Kök hücre araştırmalarının günümüz modern tıbbında geldiği noktayı göstermek
açısından bu çalışmaların oldukça önemli oluğunu kaydeden Karaöz, kök hücre
araştırmalarının önemli boyutunun, Nobel komitesinin açıkladığı üzere, insan
organizmasının oluşma mekanizmalarını anlamaya yönelik ipuclarının bu yöntemle
elde edebileceğine yönelik umutlar olduğunu aktardı.
-Hücreleri embriyonik döneme yeniden programlayacağız-
Karaöz, insan derisinden elde edebilecek bir vücut hücresinin Yamanakanın
yöntemleriyle embriyon aşamasına dönüştürebildiğini, bu embriyon aşamasından
sonra tekrar bu hücrelerden doku ve organ hücrelerinin elde edebildiğini
belirterek, bu çalışmanın organizmanın oluşma mekanizmasını anlamada oldukça
önemli ipuçları vereceğini vurguladı.
Günümüzde birçok hastalığa sahip bireylere yeni tedavi yöntemi geliştirmesi
için bu tekniği kullanmak istediklerini belirten Karaöz, Nitekim KOGEM olarak
yakın zamanda başlayan ve TÜBİTAK tarafından desteklenen projemiz bağlamında bir
çeşit kemik iliği kanser türü olan multiple myeloma ya da plazma hücre
kanseri olgularından hücreler elde edip, bunları yeniden programlayarak embriyon
dönemine dönüştürüp, burada, bu hastalığın oluşma mekanizmasında neler olup
bittiğini anlamaya çalışacağız diye konuştu.
Bu tip hastaların en büyük komplikasyonlarından birinin kemik kırıkları
olduğunu bildiren Karaöz, Biz bir önceki çalışmamızda, bu kemik kırıklarına
kemik yapımından sorumlu hücrelerin bir takım defektleri olduğu için nedenini
keşfetmiştik. Şimdi bu hücreleri embriyonik döneme yeniden programlayacağız ve
programladığımız hücrelerden neler olup bittiğini anlamaya çalışarak hastaların
bu komplikasyonlarının gelecekte tedavisine yönelik çabalarımız olacak
ifadesini kullandı.
-Bir çok hastalık için benzer metotlar kullanılabilir-
Prof. Dr. Karaöz, kök hücre çalışmalarının önünün açık olduğunu belirterek,
Türkiyenin bu alanda dünyanın öncü ülkeleri arasında yer alabilecek bilimsel ve
teknik altyapıya sahip olduğunu bildirdi.
Yeniden programlanmış kök hücre çalışmalarının önemine değinen Karaöz,
şunları söyledi:
Bilim insanları başka doku ya da organlarımızın hücrelerinin bir kısmının
başka işlevler yapmak üzere programlanmaya yönelik çabalar sarf etmekte.

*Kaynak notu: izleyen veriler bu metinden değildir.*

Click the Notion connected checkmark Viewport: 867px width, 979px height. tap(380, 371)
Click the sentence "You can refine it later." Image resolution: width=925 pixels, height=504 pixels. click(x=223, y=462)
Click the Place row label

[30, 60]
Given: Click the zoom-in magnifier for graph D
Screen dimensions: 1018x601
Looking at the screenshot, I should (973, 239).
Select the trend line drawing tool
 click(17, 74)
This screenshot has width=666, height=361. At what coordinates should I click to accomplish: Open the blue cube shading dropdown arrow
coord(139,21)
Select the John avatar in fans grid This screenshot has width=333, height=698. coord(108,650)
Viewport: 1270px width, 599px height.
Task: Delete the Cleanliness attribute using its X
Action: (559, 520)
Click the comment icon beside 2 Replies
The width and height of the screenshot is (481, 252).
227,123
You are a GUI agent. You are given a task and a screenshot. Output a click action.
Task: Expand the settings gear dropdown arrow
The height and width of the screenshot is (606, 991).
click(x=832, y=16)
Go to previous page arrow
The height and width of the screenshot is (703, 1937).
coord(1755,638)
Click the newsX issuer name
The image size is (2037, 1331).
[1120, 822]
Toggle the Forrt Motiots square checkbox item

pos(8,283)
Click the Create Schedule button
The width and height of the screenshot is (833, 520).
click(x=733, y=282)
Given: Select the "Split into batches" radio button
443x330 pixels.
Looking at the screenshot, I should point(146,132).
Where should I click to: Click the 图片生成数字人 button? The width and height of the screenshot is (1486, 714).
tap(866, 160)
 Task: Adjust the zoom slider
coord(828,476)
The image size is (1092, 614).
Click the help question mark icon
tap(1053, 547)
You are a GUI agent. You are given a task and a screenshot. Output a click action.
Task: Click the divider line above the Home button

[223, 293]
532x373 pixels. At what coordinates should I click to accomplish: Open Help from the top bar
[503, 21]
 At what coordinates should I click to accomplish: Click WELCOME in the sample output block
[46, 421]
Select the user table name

Günümüzde pek çok hastalığın tedavisinde, örneğin tip 1 diyabette bu tür
girişimler söz konusu. Bilindiği üzere tip 1 diyabet pankreasta insülin
salgılayan hücrelerin bir şekilde ölmesi sonucu ortaya çıkan bir hastalık. Bu tip
sağlık sorunları olanlar için bir yandan kök hücre teknolojileri kullanılarak
yeni insülin üreten hücrelerin laboratuarlarda yapılmasına çalışılırken, diğer
yandan da vücudumuzda bulunan bazı doku ve organlardaki hücreleri yeniden
programlayarak insülin salgılayan hücrelere dönüştürme girişimleri var. Örneğin
karaciğerin bir kısmına insülin salgılatma girişimleri var ya da bağırsakların
bir kısmına insülin salgılatmaya yönelik girişimler var.
Praf. Dr. Karaöz, KOGEM olarak yeterli destekleri alabilmeleri halinde bir
çok hastalık için benzer metodojik yaklaşımları kullanarak hücreleri yeniden
programlayabileceklerini dile getirdi.